Monday, February 2, 2009

Baby Shower Dolly







I've been wanting to share a picture of a little pregnant dolly I made for my sisters baby shower cake. I made it out of Fondant, I've done a few cakes with fondant as the icing, but I had never done something like shaping a dolly out of it. It was a very special cake because it was for my sister who has always been extra special to me. She is due in March, and I anxiously await the arrival of her baby boy. Yes it's a Boy!! anyways, my friends, just wanted to share the pictures of little pregnant dolly. Take care, and enjoy your life and the people in it. No one is in your life by accident. Enjoy and cherish them.

Difficult Kids


Of course we all know I'm not an expert on anything, I have no titles, I have learned only what has come my way in these 15 years as a parent, but anyhow........here go my two cents worth. I recently have noticed that there are a lot of children out there who are not being disciplined as needed, and from what I've seen, these are children who definitely need it. I've seen children yelling at their parents left and right, and worst of all, I've seen children hitting their parents. How disappointing to be raising children in such an uneducated fashion. And to think that some of these parents are actually highly educated people. Is it that parents are just so darn busy making ends meet that they don't have the energy to be true parents? why is it that we are working ourselves ragged, giving our kids everything they want........except what they really need parenting. I see these families living the good life, when they are not working, and dealing with terribly unruly children.
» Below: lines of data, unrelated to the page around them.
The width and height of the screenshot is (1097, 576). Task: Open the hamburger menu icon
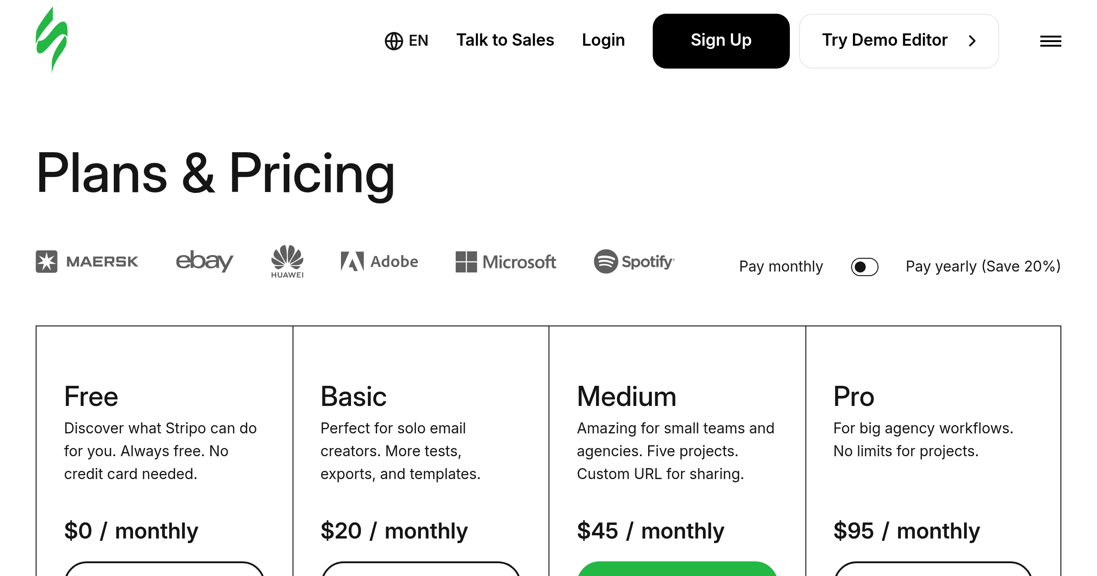[1050, 41]
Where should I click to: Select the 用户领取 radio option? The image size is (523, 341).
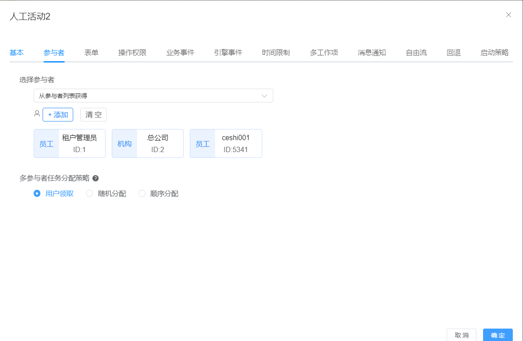(x=37, y=194)
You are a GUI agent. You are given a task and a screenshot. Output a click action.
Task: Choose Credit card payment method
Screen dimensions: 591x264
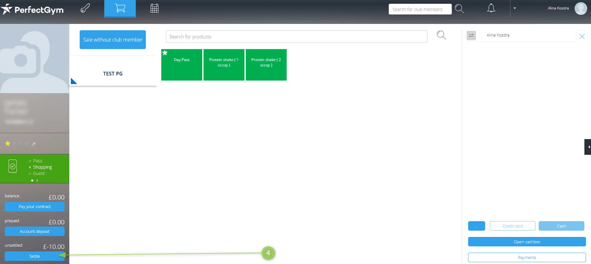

I see children being sedated for the sake of peace and tranquility for the parents. There's such an increase on ADD diagnosis, and I will tell you what the majority of it is, it's parents not wanting to deal with their active kid. Not the hyper active kid, just the average normal child who likes to play and has extra energy to burn. The child that is stuck indoors, when it's in his nature to be outside running around. If you ask our parents, they would say there was no such thing as hyper-activity in our days, and that's because we would play outside and wear out all our energy. We weren't all walking around like little zombies with our daily dose of medication. We were children at play, we were children as it was meant to be. I don't know what the future holds for those children that are now being drugged for the sake of being "good". What will the results be? what kind of adults will they grow up to be? who will get stuck giving into their every whimper? who will take over "mommy/daddy" duty? hopefully not one of my kids!!!